Oct 12, 2010

AOL Patch finds another leafy town

AOL's Patch has added South Pasadena to its growing network. Sonia Narang, who's worked as an online producer for PBS Frontline and NBC News, will cover the leafy city known for its parks, virulent opposition to the 710 Freeway extension, and public schools that attract discouraged couples from Pasadena.

Indeed, Patch sites are springing up with greater frequency across the Southland, and mostly in towns with that single-family, real-estate rich, suburban feel. (You can find the list here.) Whether the Patch network ever earns a reputation for digging or watchdog reporting, it increasingly seems to me to be a stable model for a form of hometown news.

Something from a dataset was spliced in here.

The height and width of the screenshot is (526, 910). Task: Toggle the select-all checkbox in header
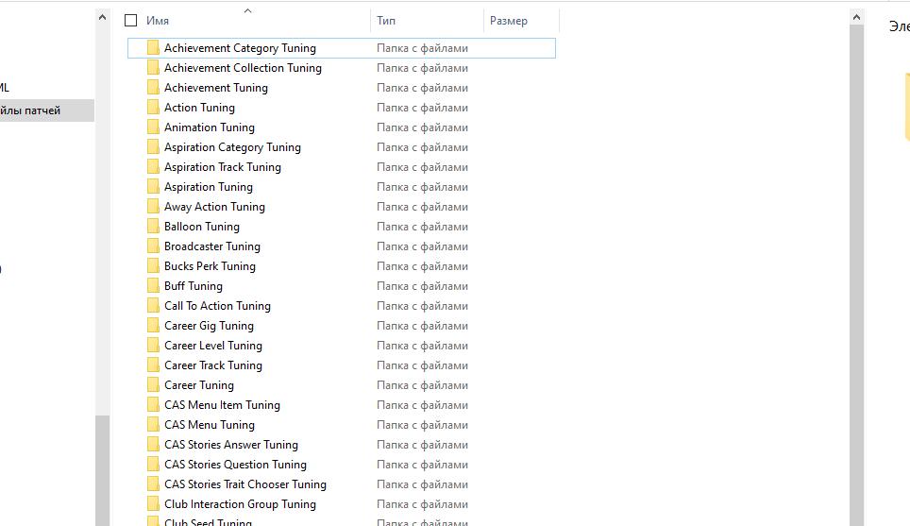131,20
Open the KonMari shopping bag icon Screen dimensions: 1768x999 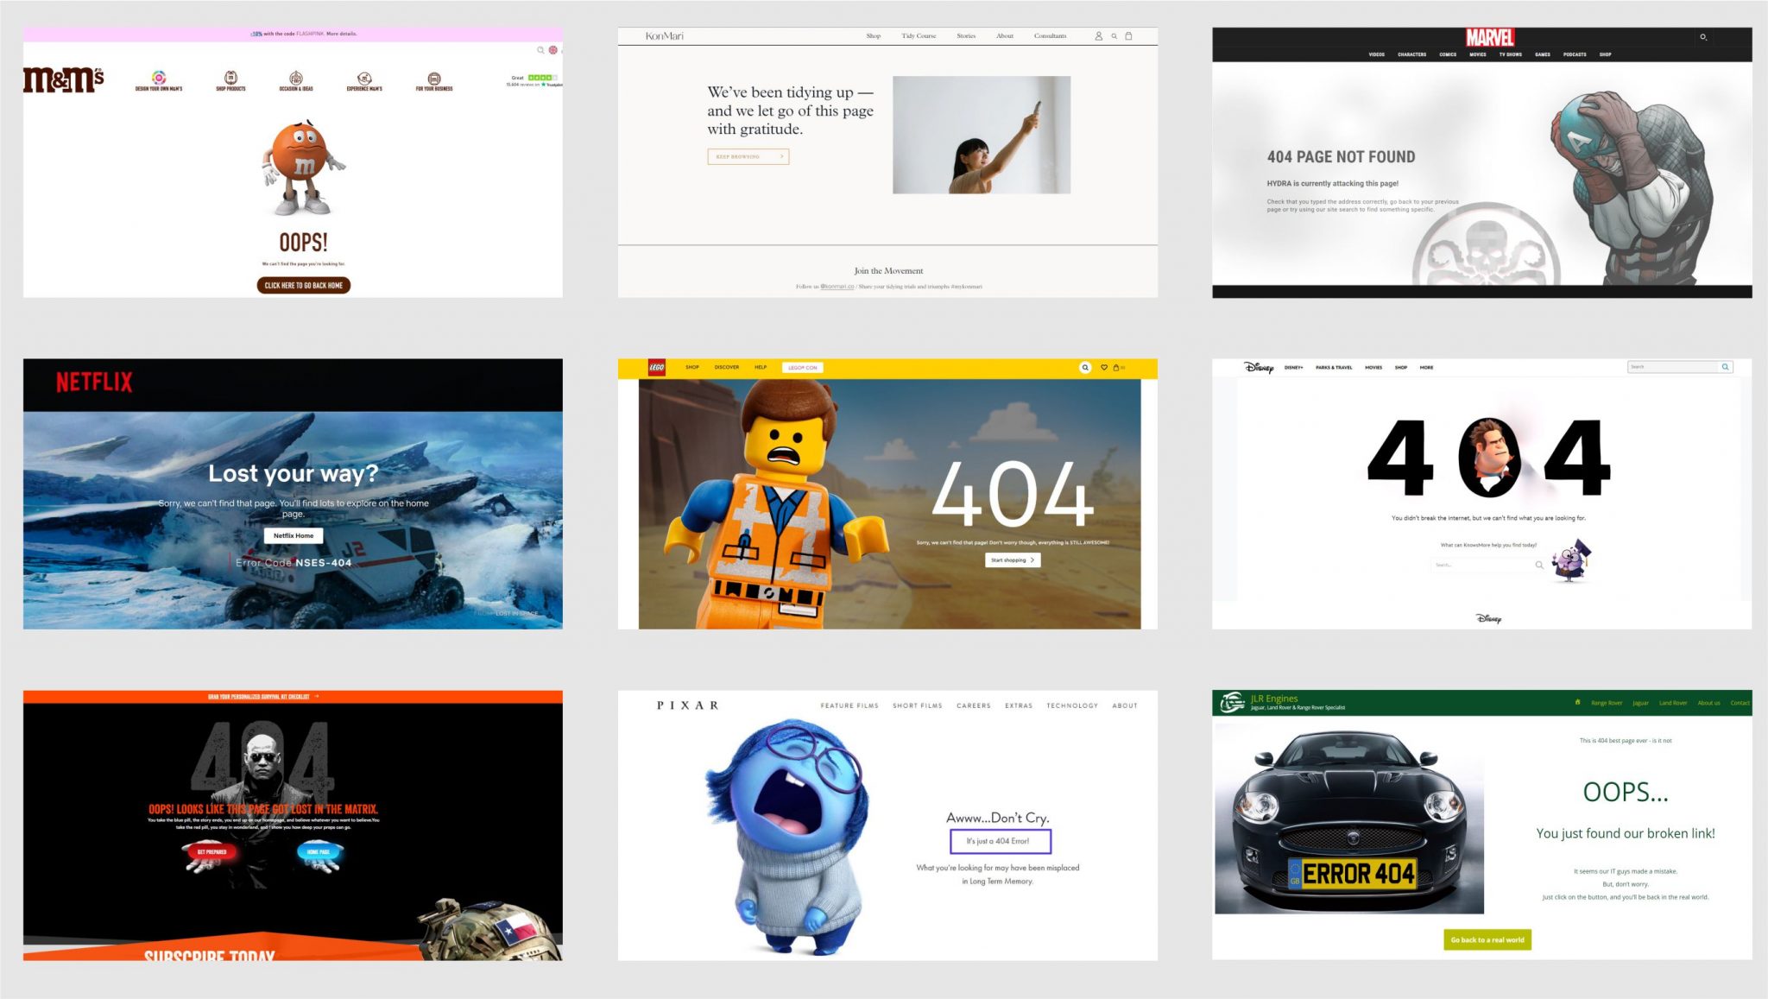coord(1127,35)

By hopscotching over cities that are too big to be covered by one person, or present challenges with low readership or lack of business (cities that deserve and need to be covered, by the way), Patch can avoid "wasting" resources. By paying a better wage than most area newspaper chains, it will earn a reputation among reporters as a step up, even if the coverage is softer and less newsy. And, most importantly, it has the ability to become the local newspaper, for lack of a better term, in cities with populations that have the time and inclination to read and talk about hometown news. Indeed, many of these places once had city papers before the chains came in to gobble them up.

The drawback - and the biggest challenge - is the mission. Single editors are being asked to do a lot with a little, including that fancy multi-platform journalism, which requires video and sound and images and words all neatly and compellingly sewn together by one person. Additionally, hometown papers often thrive because they are owned by a local with a deep investment in journalistic standards and civic life. For Patch, some editors will get it and others won't.

And as someone who started at a twice weekly in a leafy town (Claremont), I know how easy it is to beat the bigger guys and earn local respect. If AOL encourages this kind of journalism to flourish (and I have my doubts, having read some of the Patch work produced in West Hollywood, for example) this could be a useful service. If AOL sees Patch as a series of straws to siphon local ad dollars into a national bank account, it will only add to the misery visited upon local journalism by newspaper-chain gangs.

Of course, I still lament the loss of tough city reporting, whether it be South Pasadena or South Gate. Patch isn't a solution to this, but it can be something more than over-the-fence gossip and the latest senior center press release.

7 comments:

Shintzer@hotmail.com said...

They're moving in on Star-News territory.

Anonymous said...

a five year old with a crayon wouldn't have difficulity moving in on star-news territory.

Anonymous said...

Glad to see you're finally coming around on Patch. I hope it succeeds. And I hope it puts some pressure on the Singleton papers so they will either improve or die.

Gary Scott said...

I have an open mind about Patch, but I still have doubts. What I see is potential. Success will mean going well beyond the bland, AOL mission statement.

Anonymous said...

Patch will not work because it will never reach the scale it needs to pay for the infrastructure. There is no way. On top of that, AOL has found a way to destroy everything it has attempted. Talk about Media News being inept, AOL has them beat by a mile.

Anonymous said...

sorry, that is one race medianews wins hands down. buy the plot now for these nitwits at medianews.

Anonymous said...

What scale does MediaNews have. Circulation penetration and readership...nope. Advertising in retail or classified...nope. If you want to throw in management that accomplishes nada, ok.